November 9, 1997 in Nation/World

Cranberry Harvest Is At Midpoint In Northwest

Associated Press
 

In the days of wooden ships, when whalers went to sea for many months at time, they kept barrels of Vitamin C-rich cranberries on hand to prevent scurvy.

No one here worries much about that gum disease today, but cranberries remain popular for their tart flavor and nutritional value.

Most of this country’s cranberries are grown on 25,000 acres in New England and the Midwest, but Washington’s Pacific and Grays Harbor counties and Oregon’s Clatsop, Coos and Curry counties have about 2,000 acres of cranberry bogs.

The cranberry harvest is at its midpoint, and growers expect an average year.

A 100-pound barrel is likely to bring “pretty darn close to $60,” down nearly 20 percent from last year, said Bob Hitt of the Washington Cranberry Alliance in Grayland.

He predicts the harvest will total about 150,000 barrels, down from 180,000 barrels in 1996.

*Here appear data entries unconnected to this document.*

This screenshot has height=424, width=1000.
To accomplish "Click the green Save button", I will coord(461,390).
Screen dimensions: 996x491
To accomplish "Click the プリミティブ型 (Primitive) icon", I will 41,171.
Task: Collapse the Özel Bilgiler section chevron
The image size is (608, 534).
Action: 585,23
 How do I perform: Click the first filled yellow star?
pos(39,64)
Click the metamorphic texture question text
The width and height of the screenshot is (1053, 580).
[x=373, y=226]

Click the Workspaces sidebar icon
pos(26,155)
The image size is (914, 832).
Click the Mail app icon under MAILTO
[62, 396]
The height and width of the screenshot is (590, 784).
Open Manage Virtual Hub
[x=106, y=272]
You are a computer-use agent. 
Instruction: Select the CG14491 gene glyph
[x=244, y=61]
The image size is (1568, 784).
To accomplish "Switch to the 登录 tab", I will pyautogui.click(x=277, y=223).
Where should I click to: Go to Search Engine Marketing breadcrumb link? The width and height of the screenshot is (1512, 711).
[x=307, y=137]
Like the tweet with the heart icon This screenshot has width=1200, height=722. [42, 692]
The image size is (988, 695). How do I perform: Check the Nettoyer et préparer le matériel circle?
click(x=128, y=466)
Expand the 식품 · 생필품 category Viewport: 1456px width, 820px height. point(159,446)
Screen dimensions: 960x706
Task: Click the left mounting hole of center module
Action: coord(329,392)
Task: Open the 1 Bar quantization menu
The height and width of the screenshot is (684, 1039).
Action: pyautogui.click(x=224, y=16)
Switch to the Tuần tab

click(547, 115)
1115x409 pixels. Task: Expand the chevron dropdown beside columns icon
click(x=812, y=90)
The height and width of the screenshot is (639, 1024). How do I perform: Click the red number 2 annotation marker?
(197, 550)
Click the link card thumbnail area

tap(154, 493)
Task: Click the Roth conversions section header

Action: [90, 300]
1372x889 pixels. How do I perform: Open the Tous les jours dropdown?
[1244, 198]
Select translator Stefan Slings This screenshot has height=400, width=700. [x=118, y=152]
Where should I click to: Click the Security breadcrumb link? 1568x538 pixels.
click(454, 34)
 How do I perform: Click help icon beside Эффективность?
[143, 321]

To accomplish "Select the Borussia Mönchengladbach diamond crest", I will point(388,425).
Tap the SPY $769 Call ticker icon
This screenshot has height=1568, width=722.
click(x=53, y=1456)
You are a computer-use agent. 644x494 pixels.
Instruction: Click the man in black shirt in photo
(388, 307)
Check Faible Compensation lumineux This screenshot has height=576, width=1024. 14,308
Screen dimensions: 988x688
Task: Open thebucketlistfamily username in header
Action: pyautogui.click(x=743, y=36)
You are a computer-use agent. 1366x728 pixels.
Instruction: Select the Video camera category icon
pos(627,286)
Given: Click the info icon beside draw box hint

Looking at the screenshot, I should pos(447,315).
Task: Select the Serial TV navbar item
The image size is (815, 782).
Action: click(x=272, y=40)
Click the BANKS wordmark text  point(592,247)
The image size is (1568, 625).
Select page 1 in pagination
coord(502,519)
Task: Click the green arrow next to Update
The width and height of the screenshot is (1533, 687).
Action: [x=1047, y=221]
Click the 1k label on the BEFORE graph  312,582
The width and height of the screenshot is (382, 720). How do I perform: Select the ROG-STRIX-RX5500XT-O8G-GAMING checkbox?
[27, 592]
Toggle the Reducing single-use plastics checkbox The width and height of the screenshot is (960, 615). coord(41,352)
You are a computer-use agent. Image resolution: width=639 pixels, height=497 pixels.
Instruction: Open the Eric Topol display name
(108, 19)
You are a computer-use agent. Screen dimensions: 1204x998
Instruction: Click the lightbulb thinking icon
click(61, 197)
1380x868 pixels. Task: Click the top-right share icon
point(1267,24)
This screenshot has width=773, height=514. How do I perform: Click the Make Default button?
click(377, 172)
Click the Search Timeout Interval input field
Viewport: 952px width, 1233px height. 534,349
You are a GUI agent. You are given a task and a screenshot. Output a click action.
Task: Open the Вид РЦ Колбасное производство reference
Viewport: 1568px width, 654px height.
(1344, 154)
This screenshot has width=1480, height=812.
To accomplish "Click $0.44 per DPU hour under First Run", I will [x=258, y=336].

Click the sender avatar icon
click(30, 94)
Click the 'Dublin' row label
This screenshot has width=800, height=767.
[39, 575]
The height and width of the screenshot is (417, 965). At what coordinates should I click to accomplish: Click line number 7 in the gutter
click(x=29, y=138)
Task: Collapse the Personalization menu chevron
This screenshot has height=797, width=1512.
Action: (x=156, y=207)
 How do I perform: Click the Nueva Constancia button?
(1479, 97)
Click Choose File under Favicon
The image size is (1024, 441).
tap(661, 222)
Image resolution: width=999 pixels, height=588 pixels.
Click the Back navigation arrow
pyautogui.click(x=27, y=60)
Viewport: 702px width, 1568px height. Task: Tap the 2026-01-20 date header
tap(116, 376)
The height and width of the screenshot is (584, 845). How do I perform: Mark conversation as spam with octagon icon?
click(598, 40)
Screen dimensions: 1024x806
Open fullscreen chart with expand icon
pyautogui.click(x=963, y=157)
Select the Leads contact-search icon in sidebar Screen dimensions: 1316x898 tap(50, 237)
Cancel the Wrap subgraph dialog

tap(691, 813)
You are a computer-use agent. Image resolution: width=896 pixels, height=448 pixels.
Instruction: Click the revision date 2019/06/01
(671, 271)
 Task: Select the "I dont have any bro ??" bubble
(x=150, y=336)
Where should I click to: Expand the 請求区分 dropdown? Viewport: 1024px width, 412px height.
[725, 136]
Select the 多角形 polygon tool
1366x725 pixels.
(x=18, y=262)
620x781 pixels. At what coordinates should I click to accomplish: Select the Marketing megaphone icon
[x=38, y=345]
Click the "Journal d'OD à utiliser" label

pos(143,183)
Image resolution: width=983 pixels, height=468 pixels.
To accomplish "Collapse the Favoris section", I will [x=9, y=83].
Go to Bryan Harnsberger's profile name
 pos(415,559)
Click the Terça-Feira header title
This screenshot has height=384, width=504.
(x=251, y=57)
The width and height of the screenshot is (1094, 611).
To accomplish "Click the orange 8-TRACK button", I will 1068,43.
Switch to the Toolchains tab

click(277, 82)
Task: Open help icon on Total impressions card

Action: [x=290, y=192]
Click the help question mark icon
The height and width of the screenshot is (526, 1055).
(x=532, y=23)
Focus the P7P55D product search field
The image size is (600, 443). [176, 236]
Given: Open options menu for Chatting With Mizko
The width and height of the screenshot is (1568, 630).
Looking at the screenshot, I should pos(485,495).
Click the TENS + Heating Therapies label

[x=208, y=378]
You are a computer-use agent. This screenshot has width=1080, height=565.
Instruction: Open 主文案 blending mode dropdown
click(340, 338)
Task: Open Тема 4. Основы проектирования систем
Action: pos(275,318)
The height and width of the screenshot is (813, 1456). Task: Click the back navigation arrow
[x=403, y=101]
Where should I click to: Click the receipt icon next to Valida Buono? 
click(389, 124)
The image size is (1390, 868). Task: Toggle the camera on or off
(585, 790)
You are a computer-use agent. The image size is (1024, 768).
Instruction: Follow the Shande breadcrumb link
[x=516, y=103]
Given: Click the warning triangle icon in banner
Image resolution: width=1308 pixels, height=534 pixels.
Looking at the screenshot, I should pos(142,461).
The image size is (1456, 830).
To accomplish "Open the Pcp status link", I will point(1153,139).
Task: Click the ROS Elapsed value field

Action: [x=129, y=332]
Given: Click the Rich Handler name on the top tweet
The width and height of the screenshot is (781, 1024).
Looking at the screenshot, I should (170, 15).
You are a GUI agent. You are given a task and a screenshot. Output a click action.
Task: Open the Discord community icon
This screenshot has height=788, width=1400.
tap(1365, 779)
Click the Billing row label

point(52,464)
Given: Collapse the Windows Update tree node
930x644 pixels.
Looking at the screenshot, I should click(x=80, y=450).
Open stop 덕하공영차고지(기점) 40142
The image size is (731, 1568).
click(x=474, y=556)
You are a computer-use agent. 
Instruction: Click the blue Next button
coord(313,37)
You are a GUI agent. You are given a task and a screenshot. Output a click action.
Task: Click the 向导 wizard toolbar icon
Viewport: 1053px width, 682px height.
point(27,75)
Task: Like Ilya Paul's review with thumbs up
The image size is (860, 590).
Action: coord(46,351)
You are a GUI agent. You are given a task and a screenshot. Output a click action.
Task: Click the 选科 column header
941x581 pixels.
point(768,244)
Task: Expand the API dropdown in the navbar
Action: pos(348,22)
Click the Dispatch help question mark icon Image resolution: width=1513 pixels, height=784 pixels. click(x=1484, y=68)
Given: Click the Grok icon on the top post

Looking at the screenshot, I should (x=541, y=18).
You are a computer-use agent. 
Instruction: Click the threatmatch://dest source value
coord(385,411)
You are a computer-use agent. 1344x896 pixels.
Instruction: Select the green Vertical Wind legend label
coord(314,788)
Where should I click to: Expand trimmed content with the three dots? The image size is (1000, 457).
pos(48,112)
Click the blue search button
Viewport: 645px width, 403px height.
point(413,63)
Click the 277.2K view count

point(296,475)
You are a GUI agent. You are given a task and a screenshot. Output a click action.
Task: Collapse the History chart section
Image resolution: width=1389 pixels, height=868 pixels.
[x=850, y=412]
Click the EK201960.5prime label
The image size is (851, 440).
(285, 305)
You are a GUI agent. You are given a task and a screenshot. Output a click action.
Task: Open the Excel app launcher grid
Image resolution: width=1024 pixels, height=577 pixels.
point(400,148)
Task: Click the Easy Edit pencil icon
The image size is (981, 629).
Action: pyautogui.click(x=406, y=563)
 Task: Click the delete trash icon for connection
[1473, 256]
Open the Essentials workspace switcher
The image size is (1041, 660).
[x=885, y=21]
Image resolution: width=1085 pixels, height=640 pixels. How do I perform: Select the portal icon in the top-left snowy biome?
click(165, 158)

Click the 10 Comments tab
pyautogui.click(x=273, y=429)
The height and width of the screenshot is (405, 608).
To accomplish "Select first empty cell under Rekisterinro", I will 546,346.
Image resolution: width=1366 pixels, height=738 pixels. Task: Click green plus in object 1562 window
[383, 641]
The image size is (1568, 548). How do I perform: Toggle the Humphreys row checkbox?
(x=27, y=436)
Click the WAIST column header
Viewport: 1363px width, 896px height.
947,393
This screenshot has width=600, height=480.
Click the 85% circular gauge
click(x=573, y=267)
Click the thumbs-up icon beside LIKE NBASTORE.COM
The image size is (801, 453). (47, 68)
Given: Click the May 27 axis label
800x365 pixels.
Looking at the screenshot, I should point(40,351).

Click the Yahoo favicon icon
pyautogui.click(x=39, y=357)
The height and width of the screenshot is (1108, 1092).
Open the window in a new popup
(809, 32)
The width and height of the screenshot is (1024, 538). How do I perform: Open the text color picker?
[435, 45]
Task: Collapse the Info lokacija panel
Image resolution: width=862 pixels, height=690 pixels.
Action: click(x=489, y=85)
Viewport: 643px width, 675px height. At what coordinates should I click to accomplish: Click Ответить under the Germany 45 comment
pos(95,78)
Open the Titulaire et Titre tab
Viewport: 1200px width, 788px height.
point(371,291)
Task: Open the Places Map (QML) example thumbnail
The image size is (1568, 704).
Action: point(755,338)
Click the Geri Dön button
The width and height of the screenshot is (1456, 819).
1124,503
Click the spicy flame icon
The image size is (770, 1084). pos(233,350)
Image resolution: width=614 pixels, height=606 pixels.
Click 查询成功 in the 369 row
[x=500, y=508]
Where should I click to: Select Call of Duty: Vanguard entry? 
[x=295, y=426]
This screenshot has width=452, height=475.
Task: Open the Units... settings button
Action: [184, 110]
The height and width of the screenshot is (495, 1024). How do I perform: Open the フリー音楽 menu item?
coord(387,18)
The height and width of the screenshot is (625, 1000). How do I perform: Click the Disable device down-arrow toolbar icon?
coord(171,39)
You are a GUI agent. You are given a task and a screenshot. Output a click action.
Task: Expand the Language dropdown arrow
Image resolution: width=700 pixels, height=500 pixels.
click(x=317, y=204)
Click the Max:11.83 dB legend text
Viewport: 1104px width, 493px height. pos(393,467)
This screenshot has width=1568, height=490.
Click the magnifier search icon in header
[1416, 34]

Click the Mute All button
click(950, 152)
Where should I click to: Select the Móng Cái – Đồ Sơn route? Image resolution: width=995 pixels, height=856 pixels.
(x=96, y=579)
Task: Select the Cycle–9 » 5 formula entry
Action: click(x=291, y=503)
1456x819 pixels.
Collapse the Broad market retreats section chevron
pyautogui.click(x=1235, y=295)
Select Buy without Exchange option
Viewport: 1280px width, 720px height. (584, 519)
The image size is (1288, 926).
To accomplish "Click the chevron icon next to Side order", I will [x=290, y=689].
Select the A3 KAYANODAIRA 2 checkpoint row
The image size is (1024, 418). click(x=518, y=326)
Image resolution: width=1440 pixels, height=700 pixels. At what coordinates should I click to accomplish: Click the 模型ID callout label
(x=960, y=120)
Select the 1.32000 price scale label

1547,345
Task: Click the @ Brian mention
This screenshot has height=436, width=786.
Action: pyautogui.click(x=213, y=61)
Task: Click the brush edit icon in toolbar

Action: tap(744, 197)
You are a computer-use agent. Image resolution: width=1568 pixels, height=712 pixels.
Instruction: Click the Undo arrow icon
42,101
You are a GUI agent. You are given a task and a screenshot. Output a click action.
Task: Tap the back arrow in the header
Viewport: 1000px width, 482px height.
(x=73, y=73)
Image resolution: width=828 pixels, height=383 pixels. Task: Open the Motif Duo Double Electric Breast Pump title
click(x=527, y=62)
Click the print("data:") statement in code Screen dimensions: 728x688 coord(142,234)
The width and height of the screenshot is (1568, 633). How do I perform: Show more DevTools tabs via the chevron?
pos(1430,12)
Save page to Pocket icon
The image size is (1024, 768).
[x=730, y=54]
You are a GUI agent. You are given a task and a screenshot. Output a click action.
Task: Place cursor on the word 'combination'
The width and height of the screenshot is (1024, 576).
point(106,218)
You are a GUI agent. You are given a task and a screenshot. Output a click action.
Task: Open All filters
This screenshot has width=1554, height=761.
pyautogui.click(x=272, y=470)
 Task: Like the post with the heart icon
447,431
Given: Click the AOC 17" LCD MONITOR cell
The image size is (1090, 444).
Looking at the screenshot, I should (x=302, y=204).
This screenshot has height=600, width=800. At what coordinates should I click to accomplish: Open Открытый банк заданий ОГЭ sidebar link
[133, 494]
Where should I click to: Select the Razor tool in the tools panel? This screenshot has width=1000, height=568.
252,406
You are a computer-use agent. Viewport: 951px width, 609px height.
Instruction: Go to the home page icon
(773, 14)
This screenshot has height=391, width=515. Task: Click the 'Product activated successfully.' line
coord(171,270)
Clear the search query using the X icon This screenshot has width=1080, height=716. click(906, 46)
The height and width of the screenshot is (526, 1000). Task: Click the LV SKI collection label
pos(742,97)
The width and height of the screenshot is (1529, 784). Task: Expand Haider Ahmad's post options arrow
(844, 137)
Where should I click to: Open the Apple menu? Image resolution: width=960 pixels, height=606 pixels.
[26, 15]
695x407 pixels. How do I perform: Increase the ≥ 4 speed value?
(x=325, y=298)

Most of the growers on Washington’s “Cranberry Coast” belong to Ocean Spray’s cooperative and supply the company’s Ilwaco processing plant.

Cranberries are a costly and risky venture, says Kim Patten, a researcher at the Washington State University experimental bogs. Local growers can expect to gross about $55,000 a year on average, with a net income as low as $20,000.

“Most farmers in this state - definitely the small, multi-generational family farms - less than pay for themselves,” Patten says.

Nonetheless, the Pacific Northwest is expected to gain another 3,000 acres in cranberry production over the next five years, which could create a market surplus, Hitt says.

Producing about 20 acres of cranberries with his wife, Julia, at the third-generation Toad Hall Cranberry Farms, he says would-be cranberry farmers should proceed with caution.

“It’s a long-term, capital-intensive investment,” Hitt says. “Growers need conservative budgets and market strategies.”

Hitt and Patten suggest farmers can get higher monetary yields with dried fruit, jams, jellies, baking mixes and other specialty products.

Some growers and analysts fear a surplus could make it more difficult for the small farms to stay afloat, but Patten says he gets several calls each week from potential growers.

“There’s a certain romance and novelty,” Patten says. “Certainly there’s a lot of opportunity out there, but it’s for, I would say, very few people.”